Re: Probability and apologetics

Brian D. Harper (bharper@postbox.acs.ohio-state.edu)
Thu, 7 Sep 1995 23:19:33 -0400

Bill wrote:

"I'm in the midst of a crisis. I sent a brief reply to Brian.
As I told him, I agree with much of what he said -- I'm just
not as sanguine about declaring a finite length sequence nonrandom."
=================

First of all, in view of Bill's crisis I will understand if he chooses
not to continue on with this and will not interpret the absence of a
reply as a concession.

The reason that I am dogmatic (not sanguine !) in declaring that some
finite sequences are nonrandom is that this follows immediately from
the definition I'm using for random. A sequence that is compressible
is by definition nonrandom. The problem is that one cannot prove a
given sequence to be random since it may well be that it is not
random and you just haven't been clever enough to find the means to
compress it.
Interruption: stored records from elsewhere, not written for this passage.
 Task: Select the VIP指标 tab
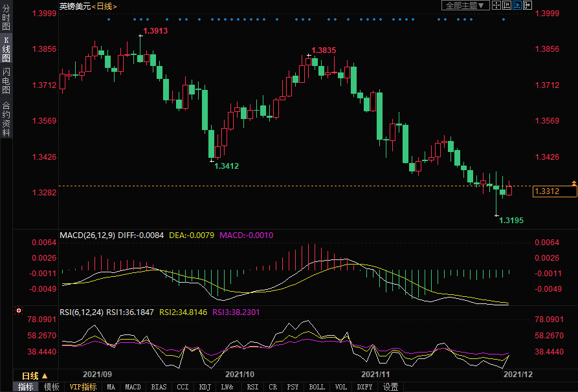point(83,387)
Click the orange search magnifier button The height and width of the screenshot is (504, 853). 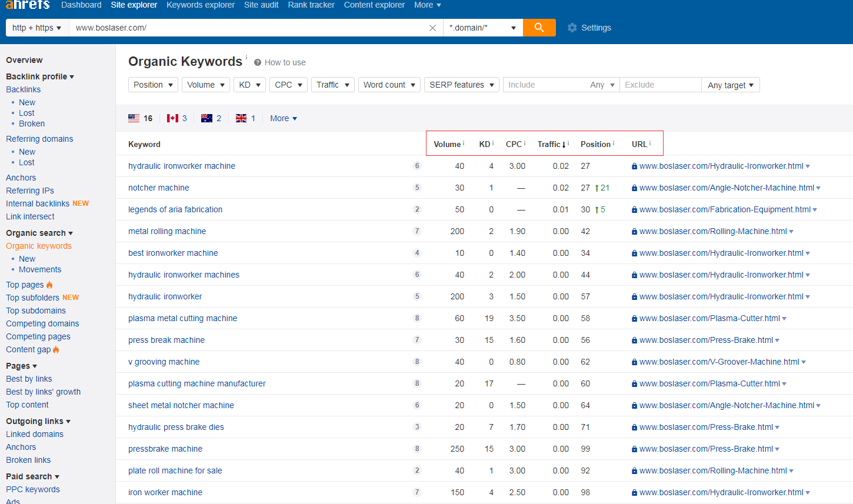coord(539,28)
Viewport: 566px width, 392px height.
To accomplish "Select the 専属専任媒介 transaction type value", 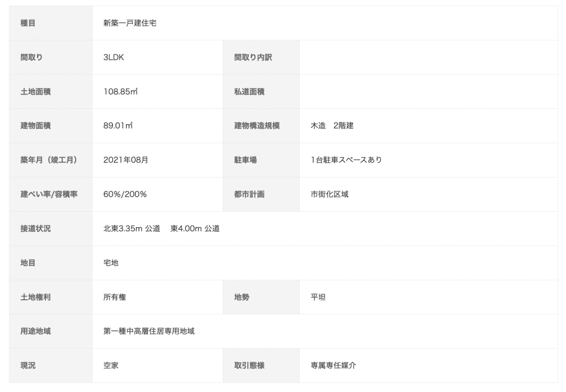I will (x=333, y=366).
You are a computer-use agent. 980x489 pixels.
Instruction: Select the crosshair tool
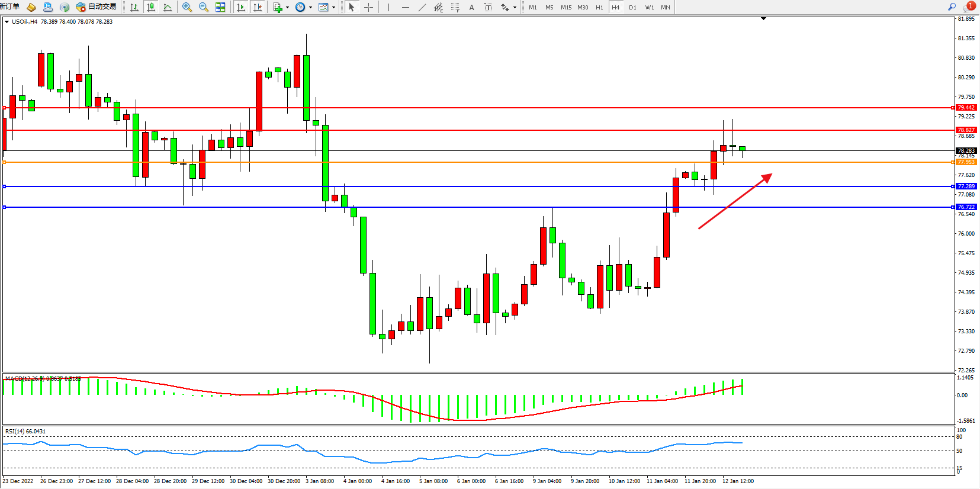368,7
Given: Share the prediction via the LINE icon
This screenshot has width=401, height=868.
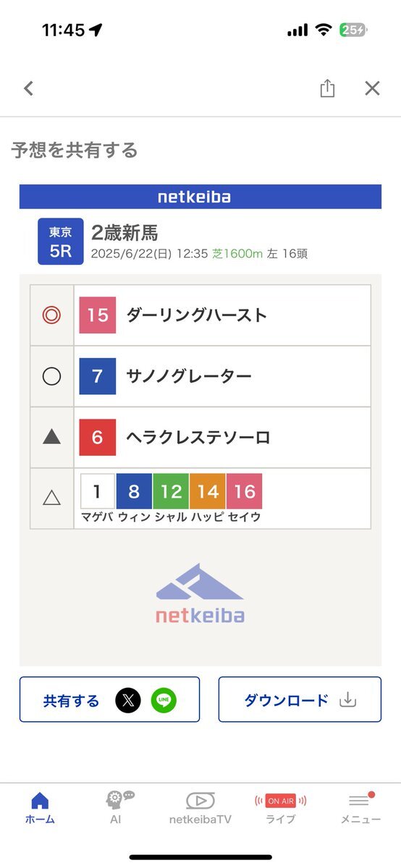Looking at the screenshot, I should click(164, 700).

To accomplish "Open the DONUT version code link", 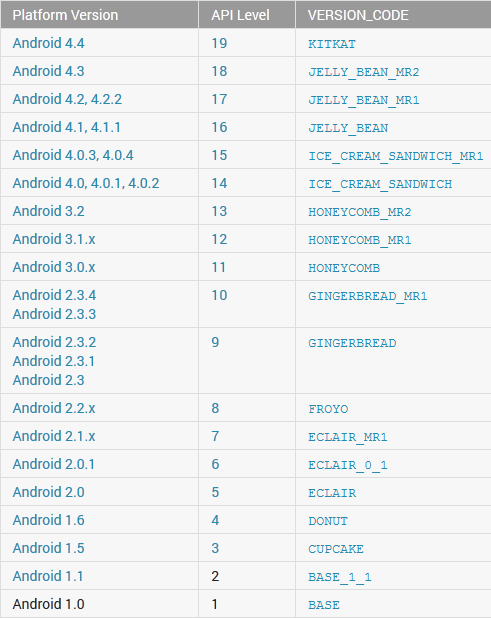I will pyautogui.click(x=328, y=521).
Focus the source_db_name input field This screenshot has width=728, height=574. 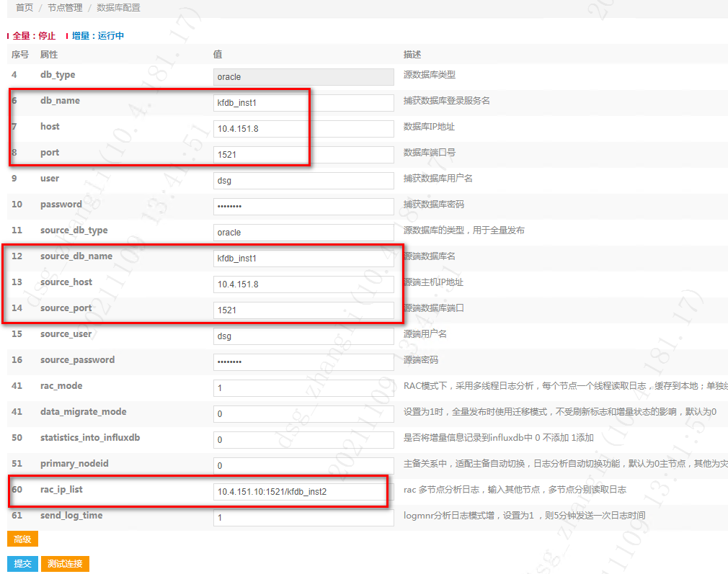(303, 259)
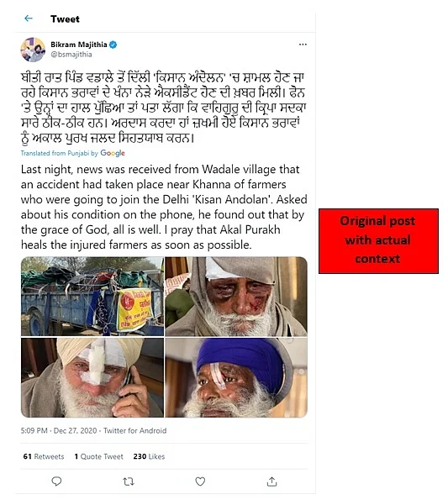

It is, on the other hand, possible to prove a given sequence
is compressible simple by compressing it.

As I mentioned before, this definition has only to do with the structure
of the sequence and not how the sequence was generated. It is for this
reason that I'm going to try to start saying stochastic process instead
of random process. It is possible, though unlikely, for a stochastic
process to yield a sequence whose structure is nonrandom.

Another thing I tend to be dogmatic about is that practically all
sequences are random (incompressible). Note that this doesn't mean
that practically all strings are generated by a stochastic process.
Instead, it means that if you went to the trouble of writing out
all the possible sequences of a given length, most would be
incompressible. The reason I'm dogmatic about it is that this
is a basic result from algorithmic information theory and can be
proven.

Let me mention here another possible source of confusion which I
should have mentioned previously. Information theory can address
only the structure of a sequence and not its meaning. This should
be obvious if one considers the fact that exactly the same word
can mean different things in different languages. Meaning is
established by mutual consent between two or more parties and
cannot be deduced from the structure itself.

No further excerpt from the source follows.